Because he was a philosopher, and believed the existence of God could be proved through reason, he studied natural theology--which is based on reason and experience--as a means by which to prove God's existence. His natural theology influenced his cosmological and teleological arguments for God (which were also influenced by Aristotle, of course) as well as his other "Five Ways".

There's really no way to outline Aquinas's insanely extensive work. But I encourage you to check out his article in the Stanford Encyclopedia of Philosophy if you're interested to know more. I also recommend the book The Thought of Thomas Aquinas by Brian Davies. I've used it in pretty much everything I've ever written about Aquinas (including this blog post).

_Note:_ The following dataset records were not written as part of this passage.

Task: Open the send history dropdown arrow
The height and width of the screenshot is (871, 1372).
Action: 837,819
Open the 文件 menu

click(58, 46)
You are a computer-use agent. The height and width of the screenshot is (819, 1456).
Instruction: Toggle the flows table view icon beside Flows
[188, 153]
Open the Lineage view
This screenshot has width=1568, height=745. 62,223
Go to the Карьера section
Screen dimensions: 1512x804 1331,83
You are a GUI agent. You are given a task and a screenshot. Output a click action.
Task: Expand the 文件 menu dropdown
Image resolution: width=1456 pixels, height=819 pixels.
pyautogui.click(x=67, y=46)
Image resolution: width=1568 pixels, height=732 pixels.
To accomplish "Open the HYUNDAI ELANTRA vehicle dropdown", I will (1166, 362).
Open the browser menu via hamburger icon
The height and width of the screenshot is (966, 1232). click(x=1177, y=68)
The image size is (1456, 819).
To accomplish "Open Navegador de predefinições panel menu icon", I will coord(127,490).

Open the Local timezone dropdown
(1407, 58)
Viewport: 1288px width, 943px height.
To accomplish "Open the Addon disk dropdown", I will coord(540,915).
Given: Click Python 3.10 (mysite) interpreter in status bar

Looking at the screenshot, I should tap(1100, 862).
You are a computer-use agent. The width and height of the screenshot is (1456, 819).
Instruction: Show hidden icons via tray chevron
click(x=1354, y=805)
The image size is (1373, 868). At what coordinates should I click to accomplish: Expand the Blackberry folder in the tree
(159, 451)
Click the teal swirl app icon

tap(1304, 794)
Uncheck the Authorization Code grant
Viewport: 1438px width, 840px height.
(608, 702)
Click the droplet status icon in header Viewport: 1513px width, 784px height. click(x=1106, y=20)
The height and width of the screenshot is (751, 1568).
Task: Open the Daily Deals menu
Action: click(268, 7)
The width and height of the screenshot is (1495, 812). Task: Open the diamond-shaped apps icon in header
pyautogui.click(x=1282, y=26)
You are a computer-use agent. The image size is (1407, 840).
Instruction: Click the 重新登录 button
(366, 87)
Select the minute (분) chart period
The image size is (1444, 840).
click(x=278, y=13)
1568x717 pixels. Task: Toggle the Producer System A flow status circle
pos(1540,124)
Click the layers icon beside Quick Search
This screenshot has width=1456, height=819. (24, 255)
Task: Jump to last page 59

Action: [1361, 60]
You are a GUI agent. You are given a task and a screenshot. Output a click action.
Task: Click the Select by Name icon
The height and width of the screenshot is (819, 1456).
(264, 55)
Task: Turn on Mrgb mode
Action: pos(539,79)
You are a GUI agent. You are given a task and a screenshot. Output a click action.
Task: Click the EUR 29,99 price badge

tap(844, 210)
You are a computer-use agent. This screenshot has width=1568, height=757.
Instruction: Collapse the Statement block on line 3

Oh! And one more fun fact! When he was in school, his fellow students called him "Dumb Ox" because he was big and quiet. Ha! (Sidenote: this is why last summer Curtis and I named our tomato plant Thomas... we were hoping that it would produce big fat tomatoes!)

What You Should Read:
Ratings:
(To read more about my rating system, click HERE.)

Gender Equality:
He loved Aristotle; Aristotle hated women. There you have it.
Environmental Sensibility:
Although he had issues with the ontological argument for God ("God is that than which nothing greater can be conceived"), Aquinas still had a sense of God's greatness as the "unmoved mover" and causation of Creation, and so, since creation emanates from the First Principle, and is good, we can learn things about God from it.
Heretical Tendencies:
I feel guilty even giving him one star. Aquinas actually advocated and approved of persecution and execution of heretics. So he definitely was not one. And his work is still the basis for pretty much all orthodox thought.
General Badassery:
He's just so smart. And he wrote so stinkin much. ALSO, he's one of the "flying saints," which means he could levitate. Supposedly. Hahaha.

A quote:
"Love takes up where knowledge leaves off."